Richard drove up to Honeycomb Cottage at eight that evening. He parked the car carefully on hard ground, in spite of his apparent exhaustion. He covered the bonnet with newspaper before he came in to the house. He did not mean to risk the car not starting in the morning. Liffey waved happily from the window. Last night’s nightmares and suspicions, and the morning’s bizarre event, were equally washed away in expectation, excitement and a sense of achievement. She had worked hard all day, unpacking, putting up curtains, lining shelves, chopping wood: reviving last night’s uneaten sweet-and-sour-pork in the coal-fired Aga which, now it had stopped smoking, she knew she was going to love. She had the hot water system working and the bed assembled. She had bathed and put on fresh dungarees, and washed her nightshirt.
Richard was not smiling as he came in the room. He sank in a chair. She poured him whisky, into a warmed glass.

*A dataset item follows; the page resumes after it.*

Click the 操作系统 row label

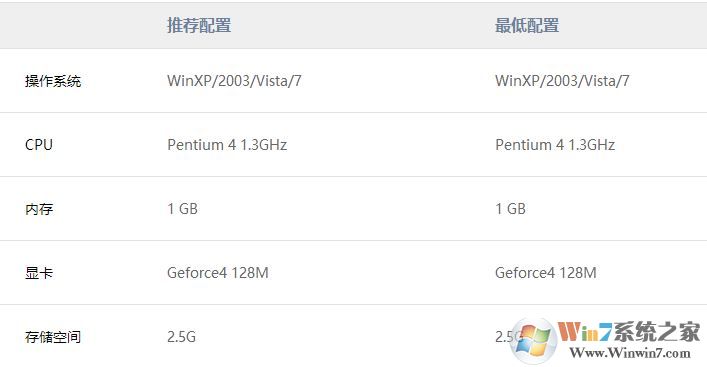[x=53, y=81]
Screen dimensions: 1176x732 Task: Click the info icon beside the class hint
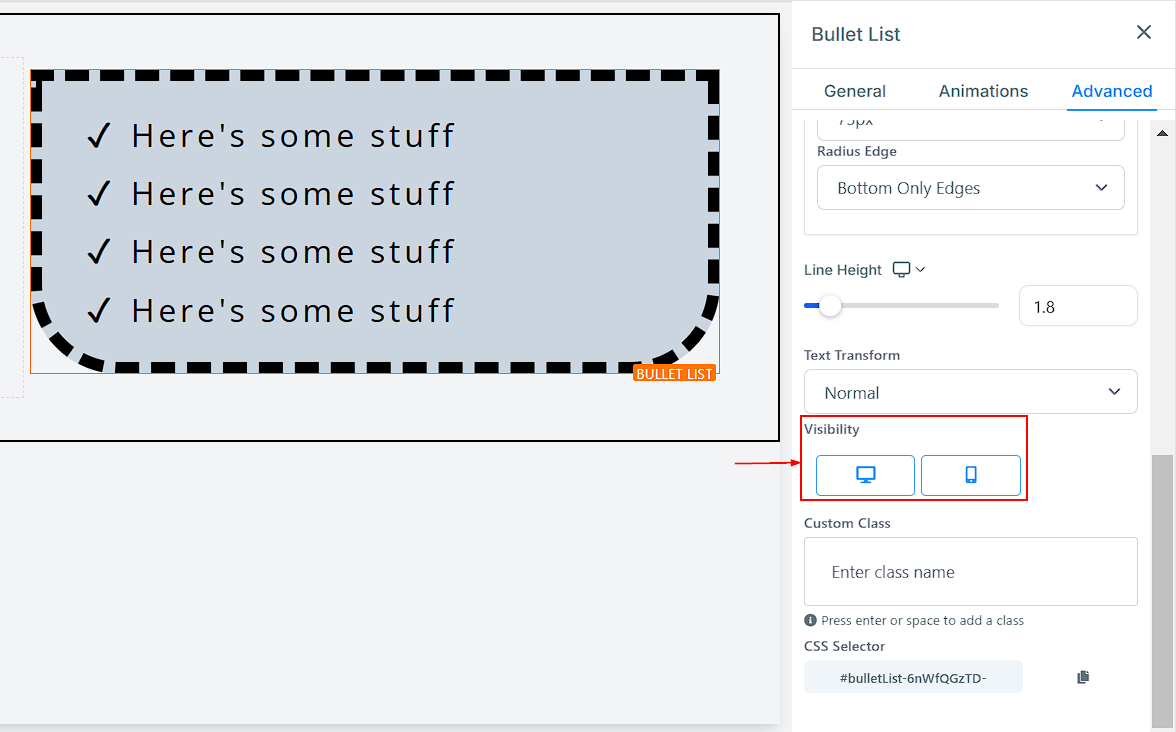point(811,620)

That way the full flavour emerged.
He was silent!
‘Haven’t I worked hard? Do say I’ve done well. You’ve no idea how I missed you. There was such a wind, I was quite frightened in the night.’
Still he did not speak. Hearing her own voice in the silence she knew it was the voice of a child, playing bravely alone in its lighted bedroom, dark corridors between it and parents: making up stories, speaking aloud, filling up space, taking first one rôle, and then the other. Mournful, frightened prattle.
‘Did you really stay with Bella?’ She heard her own voice growing up, growing sour. No, she begged, don’t let me.
But she did.
‘Why didn’t you drive back last night? You must have known I’d be miserable on my own.’
Still silence.
‘And you hit me.’
‘Do shut up, Liffey,’ said Richard, in a conversational and uncondemning voice, thus enabling her to do so. ‘What’s for supper?’
She fetched out the sweet-and-sour-pork. She lit the candles. They ate. It was almost what she had dreamed, except that Richard hardly said a word.
‘We are in a mess,’ said Richard over the devilled sardines she had prepared in place of dessert. She could see that getting to the shops would be difficult. She would have to get a telephone installed as soon as possible, if only in order to call taxis.
‘We’re not,’ said Liffey, ‘we’re here, aren’t we, and it’s lovely, and if you say we have to move back to London I won’t make any trouble. But I would like to stay.’
Did Liffey have Tucker in mind as she spoke? Opening up whole new universes of power, and passion; laying instinct bare.
‘We can’t move back to London,’ said Richard, and even as Liffey’s eyes lit up, said, ‘I’m going to have to stay up in London during the week, and come back at weekends.’
Liffey wept. Richard explained.
‘At least until we can get something sorted out with the lawyers,’ said Richard. ‘Three months or so, I imagine. I can stay with Ray and Bella, on their sofa. It won’t be very comfortable but I can manage.’
Did Richard have Bella in mind as he spoke, filling his black-and-white world with rich colours of cynicism and new knowledge.
How long since Liffey had really wept? Not, surely, during all the time she had been married to Richard. Tears had fallen from her eyes for the plight of the helpless, or for abused children, or forsaken wives, or for the tens of thousands swept away by floods in far-off places, but she had not wept for herself.